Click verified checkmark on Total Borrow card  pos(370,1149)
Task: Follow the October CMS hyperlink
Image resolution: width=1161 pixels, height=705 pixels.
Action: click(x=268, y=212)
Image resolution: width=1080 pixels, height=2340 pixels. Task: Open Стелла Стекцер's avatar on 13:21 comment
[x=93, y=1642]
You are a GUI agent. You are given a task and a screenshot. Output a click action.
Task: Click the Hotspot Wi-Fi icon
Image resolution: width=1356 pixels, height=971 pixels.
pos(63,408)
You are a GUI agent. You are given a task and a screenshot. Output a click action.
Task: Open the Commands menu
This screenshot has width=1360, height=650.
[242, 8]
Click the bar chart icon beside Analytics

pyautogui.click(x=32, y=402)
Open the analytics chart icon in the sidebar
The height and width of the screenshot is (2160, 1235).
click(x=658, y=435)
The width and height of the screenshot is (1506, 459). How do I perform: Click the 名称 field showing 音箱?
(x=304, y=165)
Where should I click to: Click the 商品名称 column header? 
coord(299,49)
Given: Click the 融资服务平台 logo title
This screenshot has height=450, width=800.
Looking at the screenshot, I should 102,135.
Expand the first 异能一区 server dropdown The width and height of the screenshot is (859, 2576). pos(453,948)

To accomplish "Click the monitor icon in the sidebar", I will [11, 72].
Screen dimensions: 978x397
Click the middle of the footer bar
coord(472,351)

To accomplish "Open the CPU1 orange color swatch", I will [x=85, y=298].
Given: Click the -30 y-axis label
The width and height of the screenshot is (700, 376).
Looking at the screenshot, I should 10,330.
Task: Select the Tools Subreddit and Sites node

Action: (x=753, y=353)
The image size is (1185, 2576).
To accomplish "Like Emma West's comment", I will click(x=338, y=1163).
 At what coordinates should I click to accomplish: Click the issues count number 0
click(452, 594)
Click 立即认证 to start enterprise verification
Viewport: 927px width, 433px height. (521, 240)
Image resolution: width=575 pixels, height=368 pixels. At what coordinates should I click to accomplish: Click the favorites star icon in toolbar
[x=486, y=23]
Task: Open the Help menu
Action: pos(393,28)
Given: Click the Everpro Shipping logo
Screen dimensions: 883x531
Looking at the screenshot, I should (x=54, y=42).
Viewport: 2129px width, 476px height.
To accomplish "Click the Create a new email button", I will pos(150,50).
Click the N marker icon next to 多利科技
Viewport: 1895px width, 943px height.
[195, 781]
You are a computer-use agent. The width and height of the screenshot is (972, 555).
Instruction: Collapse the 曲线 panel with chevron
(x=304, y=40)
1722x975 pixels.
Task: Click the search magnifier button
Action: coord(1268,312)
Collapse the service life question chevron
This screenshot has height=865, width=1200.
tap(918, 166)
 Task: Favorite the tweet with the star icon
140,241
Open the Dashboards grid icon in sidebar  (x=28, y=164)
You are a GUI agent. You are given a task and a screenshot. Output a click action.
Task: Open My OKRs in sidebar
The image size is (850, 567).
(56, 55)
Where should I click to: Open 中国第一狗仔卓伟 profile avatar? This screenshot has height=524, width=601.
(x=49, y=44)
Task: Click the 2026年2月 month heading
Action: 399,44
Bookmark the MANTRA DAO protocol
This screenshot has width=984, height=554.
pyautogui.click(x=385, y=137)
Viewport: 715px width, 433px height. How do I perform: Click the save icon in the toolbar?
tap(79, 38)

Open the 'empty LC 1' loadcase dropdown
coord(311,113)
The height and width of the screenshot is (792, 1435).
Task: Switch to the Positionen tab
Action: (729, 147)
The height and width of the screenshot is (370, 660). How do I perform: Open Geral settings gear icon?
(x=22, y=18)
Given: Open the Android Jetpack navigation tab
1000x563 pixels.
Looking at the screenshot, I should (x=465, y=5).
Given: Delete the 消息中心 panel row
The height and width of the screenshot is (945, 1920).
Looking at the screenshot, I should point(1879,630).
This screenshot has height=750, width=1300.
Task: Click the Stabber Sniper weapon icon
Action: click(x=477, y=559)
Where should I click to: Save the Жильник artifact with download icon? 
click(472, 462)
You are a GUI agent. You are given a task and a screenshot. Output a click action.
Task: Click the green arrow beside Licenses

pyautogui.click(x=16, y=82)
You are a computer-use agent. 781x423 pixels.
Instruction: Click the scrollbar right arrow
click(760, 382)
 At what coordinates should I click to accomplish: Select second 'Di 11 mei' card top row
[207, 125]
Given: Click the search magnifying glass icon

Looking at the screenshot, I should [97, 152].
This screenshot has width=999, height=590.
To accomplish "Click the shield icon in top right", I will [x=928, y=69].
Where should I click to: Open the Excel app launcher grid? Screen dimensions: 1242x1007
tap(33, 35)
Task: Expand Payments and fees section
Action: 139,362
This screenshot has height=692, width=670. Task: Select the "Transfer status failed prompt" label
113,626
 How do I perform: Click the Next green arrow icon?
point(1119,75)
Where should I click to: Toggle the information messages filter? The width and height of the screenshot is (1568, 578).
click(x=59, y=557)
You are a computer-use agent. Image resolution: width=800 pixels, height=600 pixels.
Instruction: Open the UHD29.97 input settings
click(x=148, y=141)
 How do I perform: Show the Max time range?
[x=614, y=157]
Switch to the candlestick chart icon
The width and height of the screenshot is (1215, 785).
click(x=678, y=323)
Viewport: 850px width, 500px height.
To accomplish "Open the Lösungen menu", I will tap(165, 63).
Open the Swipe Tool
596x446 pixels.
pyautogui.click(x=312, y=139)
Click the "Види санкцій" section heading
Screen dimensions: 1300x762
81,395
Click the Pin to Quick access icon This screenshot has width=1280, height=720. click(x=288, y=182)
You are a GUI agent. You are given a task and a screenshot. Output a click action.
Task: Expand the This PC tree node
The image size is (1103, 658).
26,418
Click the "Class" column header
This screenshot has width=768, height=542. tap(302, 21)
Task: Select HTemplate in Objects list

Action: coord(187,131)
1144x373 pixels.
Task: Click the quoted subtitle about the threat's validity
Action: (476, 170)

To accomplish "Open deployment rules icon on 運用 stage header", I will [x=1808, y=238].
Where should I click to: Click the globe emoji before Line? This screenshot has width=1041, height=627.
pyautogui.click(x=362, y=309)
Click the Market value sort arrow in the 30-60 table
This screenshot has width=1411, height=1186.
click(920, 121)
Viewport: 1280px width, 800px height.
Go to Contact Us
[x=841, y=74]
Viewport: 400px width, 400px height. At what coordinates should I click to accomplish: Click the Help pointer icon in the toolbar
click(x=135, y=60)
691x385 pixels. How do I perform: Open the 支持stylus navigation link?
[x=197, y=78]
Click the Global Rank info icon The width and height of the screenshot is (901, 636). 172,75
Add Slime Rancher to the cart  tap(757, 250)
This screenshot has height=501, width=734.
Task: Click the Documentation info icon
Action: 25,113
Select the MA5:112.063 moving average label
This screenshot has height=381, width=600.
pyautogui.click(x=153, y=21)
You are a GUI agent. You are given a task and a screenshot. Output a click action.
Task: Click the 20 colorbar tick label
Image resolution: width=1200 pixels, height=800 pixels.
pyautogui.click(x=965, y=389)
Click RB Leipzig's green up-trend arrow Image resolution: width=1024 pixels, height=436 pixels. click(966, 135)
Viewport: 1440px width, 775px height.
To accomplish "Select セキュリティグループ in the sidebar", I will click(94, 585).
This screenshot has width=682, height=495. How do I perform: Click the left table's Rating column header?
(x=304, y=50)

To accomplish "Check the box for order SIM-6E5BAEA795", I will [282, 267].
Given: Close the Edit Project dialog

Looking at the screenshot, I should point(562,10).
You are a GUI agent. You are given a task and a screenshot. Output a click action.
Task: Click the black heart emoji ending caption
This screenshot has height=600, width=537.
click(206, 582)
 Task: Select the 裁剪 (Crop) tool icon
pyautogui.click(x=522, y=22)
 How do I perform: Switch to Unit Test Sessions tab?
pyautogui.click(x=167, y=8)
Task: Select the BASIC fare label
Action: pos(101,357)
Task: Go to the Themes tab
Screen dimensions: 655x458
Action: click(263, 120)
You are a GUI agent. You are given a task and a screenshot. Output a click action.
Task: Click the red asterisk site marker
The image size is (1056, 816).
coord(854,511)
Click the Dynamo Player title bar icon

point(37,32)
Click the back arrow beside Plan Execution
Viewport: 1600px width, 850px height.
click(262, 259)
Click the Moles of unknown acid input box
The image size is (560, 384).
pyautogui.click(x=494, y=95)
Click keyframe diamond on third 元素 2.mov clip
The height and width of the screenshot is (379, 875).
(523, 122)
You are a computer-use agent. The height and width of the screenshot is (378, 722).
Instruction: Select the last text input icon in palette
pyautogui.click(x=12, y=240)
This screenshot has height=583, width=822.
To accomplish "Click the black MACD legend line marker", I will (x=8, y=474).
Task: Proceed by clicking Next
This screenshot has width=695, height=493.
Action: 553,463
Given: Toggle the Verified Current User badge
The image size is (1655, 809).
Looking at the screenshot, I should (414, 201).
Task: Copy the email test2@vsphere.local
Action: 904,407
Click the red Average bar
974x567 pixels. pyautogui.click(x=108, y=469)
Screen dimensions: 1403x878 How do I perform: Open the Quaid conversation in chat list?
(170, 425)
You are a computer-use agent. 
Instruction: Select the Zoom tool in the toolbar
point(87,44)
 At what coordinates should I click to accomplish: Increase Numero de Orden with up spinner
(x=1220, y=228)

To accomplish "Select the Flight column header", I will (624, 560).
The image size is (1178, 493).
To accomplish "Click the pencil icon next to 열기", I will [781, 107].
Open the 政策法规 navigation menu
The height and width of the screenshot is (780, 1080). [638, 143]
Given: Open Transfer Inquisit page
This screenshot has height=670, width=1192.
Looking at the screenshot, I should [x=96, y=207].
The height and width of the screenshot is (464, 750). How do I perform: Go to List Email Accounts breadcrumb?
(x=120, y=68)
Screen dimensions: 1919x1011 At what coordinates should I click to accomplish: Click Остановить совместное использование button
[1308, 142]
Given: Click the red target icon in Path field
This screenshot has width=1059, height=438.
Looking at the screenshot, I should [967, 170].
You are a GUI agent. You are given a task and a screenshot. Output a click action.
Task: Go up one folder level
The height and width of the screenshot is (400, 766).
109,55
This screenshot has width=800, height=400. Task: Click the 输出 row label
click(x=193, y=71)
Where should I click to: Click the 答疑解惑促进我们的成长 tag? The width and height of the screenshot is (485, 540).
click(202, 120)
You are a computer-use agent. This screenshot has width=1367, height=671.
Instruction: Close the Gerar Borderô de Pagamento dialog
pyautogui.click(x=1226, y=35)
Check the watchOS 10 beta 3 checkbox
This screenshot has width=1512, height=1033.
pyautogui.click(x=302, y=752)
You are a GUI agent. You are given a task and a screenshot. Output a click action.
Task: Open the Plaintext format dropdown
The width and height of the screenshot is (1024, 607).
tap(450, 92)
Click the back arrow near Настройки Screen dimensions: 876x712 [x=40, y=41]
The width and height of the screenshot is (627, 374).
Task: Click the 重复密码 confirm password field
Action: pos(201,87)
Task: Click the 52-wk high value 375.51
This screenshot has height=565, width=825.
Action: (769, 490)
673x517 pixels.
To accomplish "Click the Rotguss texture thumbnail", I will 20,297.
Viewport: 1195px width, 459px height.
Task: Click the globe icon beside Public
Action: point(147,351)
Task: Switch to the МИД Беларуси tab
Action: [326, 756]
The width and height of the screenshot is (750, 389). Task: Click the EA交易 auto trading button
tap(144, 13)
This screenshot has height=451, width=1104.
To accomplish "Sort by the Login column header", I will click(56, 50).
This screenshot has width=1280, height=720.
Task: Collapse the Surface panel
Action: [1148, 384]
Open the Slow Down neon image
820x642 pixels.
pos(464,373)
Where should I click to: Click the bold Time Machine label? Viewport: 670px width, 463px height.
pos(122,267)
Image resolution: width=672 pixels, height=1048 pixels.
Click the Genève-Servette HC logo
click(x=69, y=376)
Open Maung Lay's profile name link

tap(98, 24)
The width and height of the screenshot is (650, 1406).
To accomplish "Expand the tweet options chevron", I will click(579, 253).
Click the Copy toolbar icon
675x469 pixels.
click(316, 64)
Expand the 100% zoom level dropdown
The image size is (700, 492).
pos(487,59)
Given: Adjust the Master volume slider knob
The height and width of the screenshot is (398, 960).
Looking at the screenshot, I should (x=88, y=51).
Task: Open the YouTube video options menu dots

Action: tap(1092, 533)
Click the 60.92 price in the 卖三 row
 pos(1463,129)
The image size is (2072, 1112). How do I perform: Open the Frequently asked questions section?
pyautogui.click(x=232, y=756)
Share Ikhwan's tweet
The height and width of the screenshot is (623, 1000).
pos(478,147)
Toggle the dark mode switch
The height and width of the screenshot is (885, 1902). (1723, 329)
☆ ☆ ☆
◆ TASK BRIEF:
Quote exactly the lines running from the start of the listing above through the line where "Expand the first" is found, and output no other lines.

◆ RESPONSE TO THIS TASK:
Click verified checkmark on Total Borrow card  pos(370,1149)
Task: Follow the October CMS hyperlink
Image resolution: width=1161 pixels, height=705 pixels.
Action: click(x=268, y=212)
Image resolution: width=1080 pixels, height=2340 pixels. Task: Open Стелла Стекцер's avatar on 13:21 comment
[x=93, y=1642]
You are a GUI agent. You are given a task and a screenshot. Output a click action.
Task: Click the Hotspot Wi-Fi icon
Image resolution: width=1356 pixels, height=971 pixels.
pos(63,408)
You are a GUI agent. You are given a task and a screenshot. Output a click action.
Task: Open the Commands menu
This screenshot has width=1360, height=650.
[242, 8]
Click the bar chart icon beside Analytics

pyautogui.click(x=32, y=402)
Open the analytics chart icon in the sidebar
The height and width of the screenshot is (2160, 1235).
click(x=658, y=435)
The width and height of the screenshot is (1506, 459). How do I perform: Click the 名称 field showing 音箱?
(x=304, y=165)
Where should I click to: Click the 商品名称 column header? 
coord(299,49)
Given: Click the 融资服务平台 logo title
This screenshot has height=450, width=800.
Looking at the screenshot, I should 102,135.
Expand the first 异能一区 server dropdown The width and height of the screenshot is (859, 2576). pos(453,948)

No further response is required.